Leftism operates by eternal rebellion against civilization, but also against itself, so that whatever once-noble traces of Christian civilization, Roman legal theory, and Greek philosophy exist are the next target the next mutation of Leftism must rebel against to tear away. When the word was first coined, it represented the democratic impulse and freedom of trade against the established Church and the established monarchy. A century later, the John F Kennedy generation of the Left, survivors of World War Two, believed democracy was better than socialism, and that individual rights were paramount; the Leftists of the more slovenly generation coming after dismissed democracy as a secret oppression against the poor, but preached the equality of all races in a color blind society; the Leftists of the next generation rebelling against them now embrace the Jihad as their natural allies, and sexual perversion as their moral cause, and want a society that punishes whites and males and Christians for being born as they are, a stunning and insolent reversal of everything for which Leftism stood even back to the days of the French Revolution. The Social Justice Warriors of today are in favor of a tribal caste system in all but name, and their moral vision is of an endless and dreary utter depravity where the only forbidden thing is to be moral or speak the truth. Morality is oppression, and truth is thoughtcrime.

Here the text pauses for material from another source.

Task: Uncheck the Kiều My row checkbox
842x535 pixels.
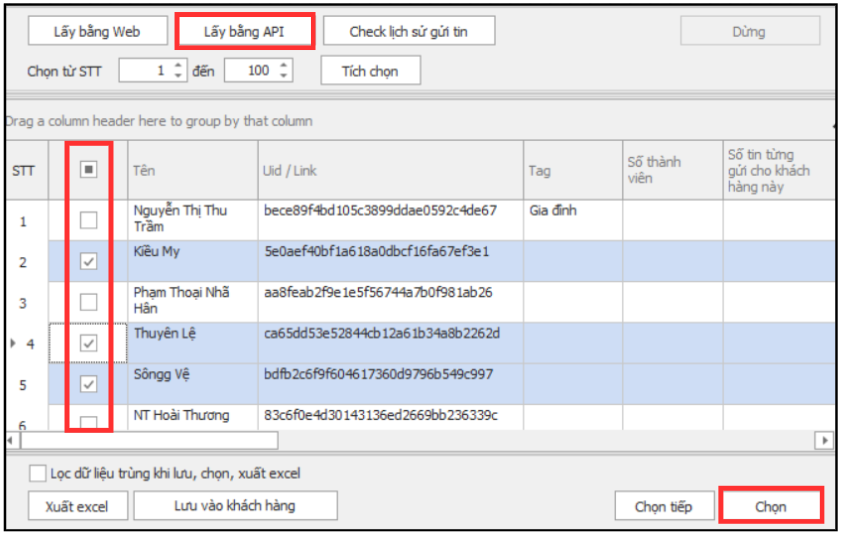Action: [x=89, y=261]
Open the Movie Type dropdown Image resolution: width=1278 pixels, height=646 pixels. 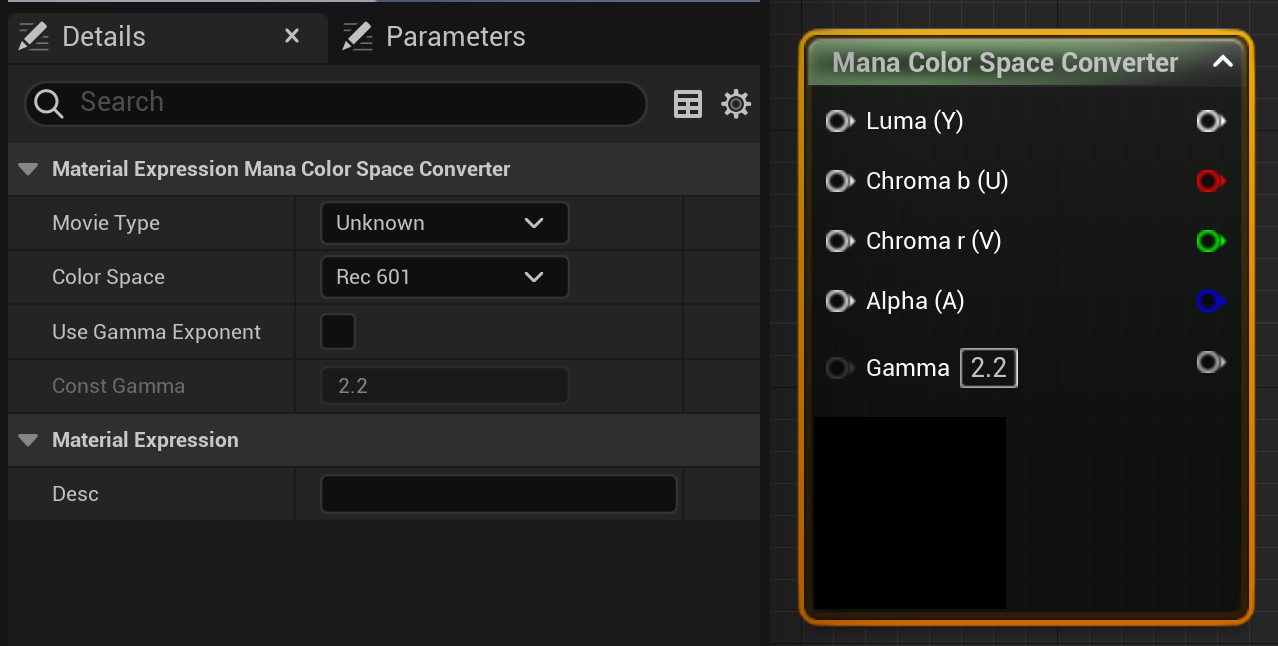pyautogui.click(x=444, y=223)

It is sad to the point of nausea to see the most beloved franchise in science fiction slip down the sewer slide of moral relativism, and yet, ideas have consequences, and once you eliminate Christianity as your moral North Star, your children will slide further into the twilight, and your grandchildren into the midnight. Because without Christ, there is no human yet divine person at the top of the hierarchy of being, and no law above human law.
Logic operates in thought as well as in nature, and will not cease operation merely because we do not foresee, or would prefer not to see, the end of the path on which we are inevitably being led.

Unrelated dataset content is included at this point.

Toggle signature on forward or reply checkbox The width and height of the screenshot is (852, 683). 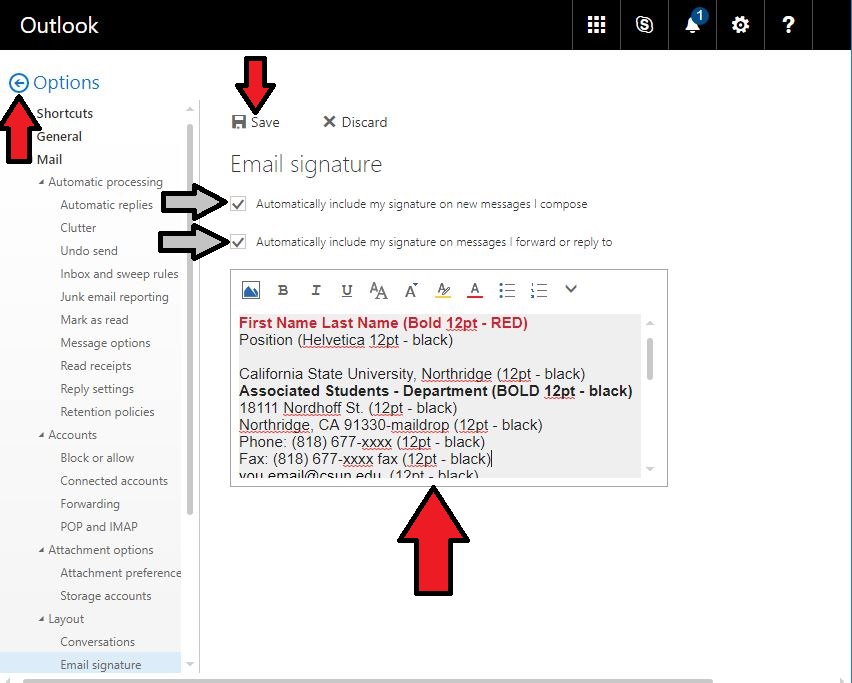point(239,242)
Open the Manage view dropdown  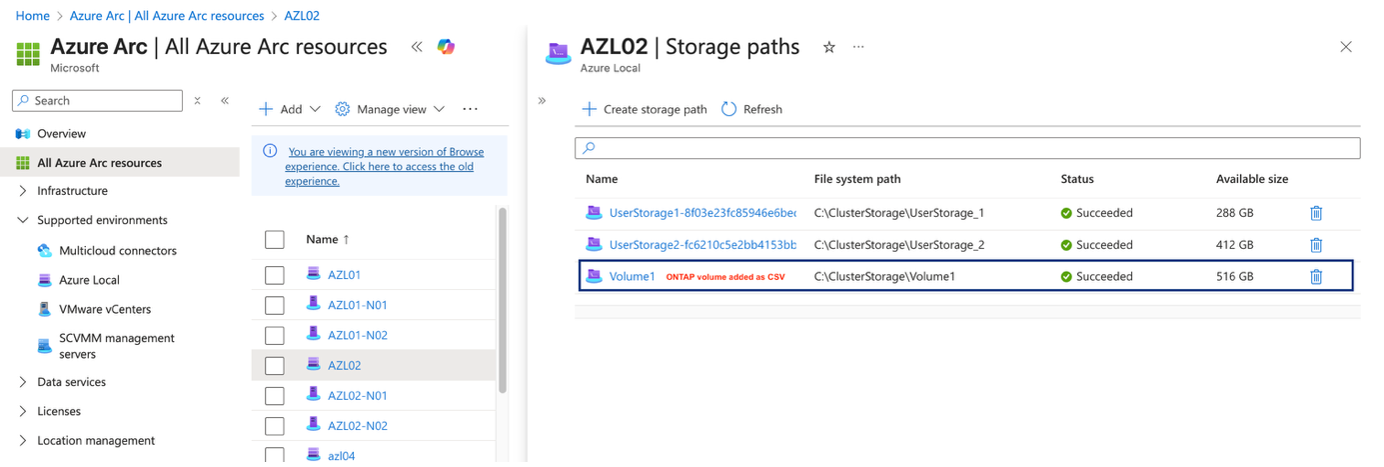(390, 109)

If there is no law above human law, then logic says there is no law. Even if you set out with the best of intentions to retain the moral capital of Christian civilization, painfully gathered over centuries, without the philosophical underpinnings of that civilization, your arguments and your laws cannot withstand the erosion, and law is abolished. The only alternative to law is force, that is, pure tribalism. Tribalism is fending for one’s own because they are one’s own, because one has no one else to fend for you. Where there is no standard of right and wrong, and no due process, that is what is left: every tribe for itself, and the individual counts for nothing.
Because this is a logical process, even in something as innocent as a television franchise about space explorers, the philosophy will out. If your fathers accepted the deadly premise, your children taste the bitter results.